The New Year is a great time to start afresh economically if you have been through any financial struggle in the previous year. The most common unlucky financial phases are bankruptcy, divorce or foreclosure. Big personal debts can also be a major reason to put your foot down and take steps to bounce bank to a healthy financial life.
Lost home to foreclosure – A rainy day fund to your rescue
Recent surveys show that a record number of homeowners have been through foreclosure in past years. What a lot of these people did not recognize was the opportunity presented by the foreclosure. Going through foreclosure is an opportune time to bounce back from a financial crunch, in that you can rebuild your savings. Since you are not paying the mortgage during foreclosure, it is essential to amass your savings, and perhaps build a rainy day fund or an emergency savings account. Without such financial safeguards, there will be an increased chance of repeating the financial mess that initially lead you to foreclosure.

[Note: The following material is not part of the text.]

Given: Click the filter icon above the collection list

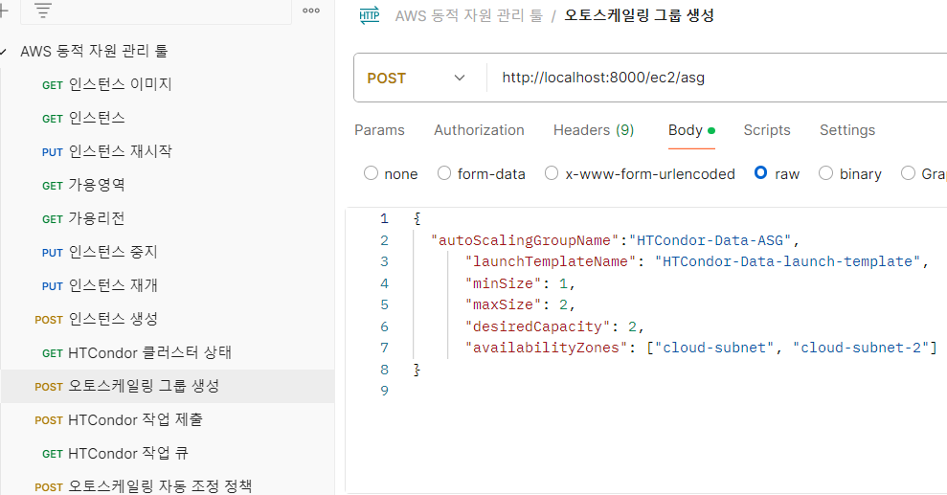Looking at the screenshot, I should coord(42,11).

Basically a rainy day fund is nothing but a small savings account. This can have funds anywhere from $500 to much more. This fund can help you tackle unexpected expenses. A rainy day fund can help you avoid using credit cards to pay for unexpected expenses. Since your credit has already taken a hit thanks to foreclosure, overusing credit cards would do nothing to repair your credit.

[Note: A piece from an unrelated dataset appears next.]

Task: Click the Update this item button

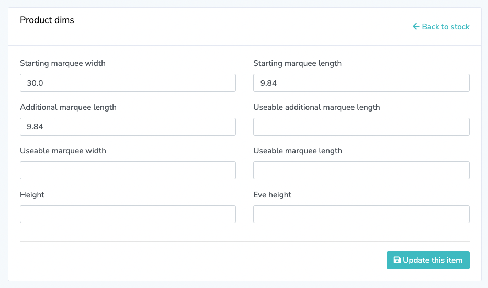Action: tap(428, 260)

Filed for bankruptcy – There’s a brighter future ahead
Bankruptcy is one of those legal proceedings that has a lot of terrible implications associated with it. For most people, the implications are not warranted. So hard times hit, and it was not possible for you to pay your bills, and were forced to file for bankruptcy. Well, you are not alone. Sometimes, through no fault of your own, unexpected bad things happen, such as Wall Street gambling poorly, causing the economy to dive, leading to pension fund losses, mass layoffs, and the like. Indeed, recent reports suggest 1 in 8 adults in the United States have contemplated or filed for bankruptcy. That is about 13 percent of the population, and that says a lot.
Do not allow feelings of guilt and shame overpower you. Take your time and think things out. Bankruptcy is a fresh chance to start things anew. Put any negative thoughts at bay, learn from any bad expenditures that lead to bankruptcy, and use the opportunity to restructure your finances.

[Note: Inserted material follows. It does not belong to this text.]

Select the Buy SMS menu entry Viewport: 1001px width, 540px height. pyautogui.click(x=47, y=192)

Went through a divorce – Restore your credit
Divorces can spell ruin, both to your emotions as well as your finances. However, you cannot let it haunt you forever. Take charge and restore your credit. This should be done in your own name after your marriage has ended.
First and foremost, get to know where you stand by ordering credit reports from the 3 credit bureaus – Experian, Equifax and TransUnion. Contact your creditors and try to prevent continued listing of joint debts. Given that paying down recent debts is the best way to increase your credit score, consider applying for credit card for small, common monthly expenses, so you can pay the entire balance each month. Consistenly paying the balance in full each month should lead to a noticeable increase in your credit score.
In sum, when you incur a financial setback, be it divorce, bankruptcy or foreclosure, realize the opportunities presented by the situation, take charge and move forward.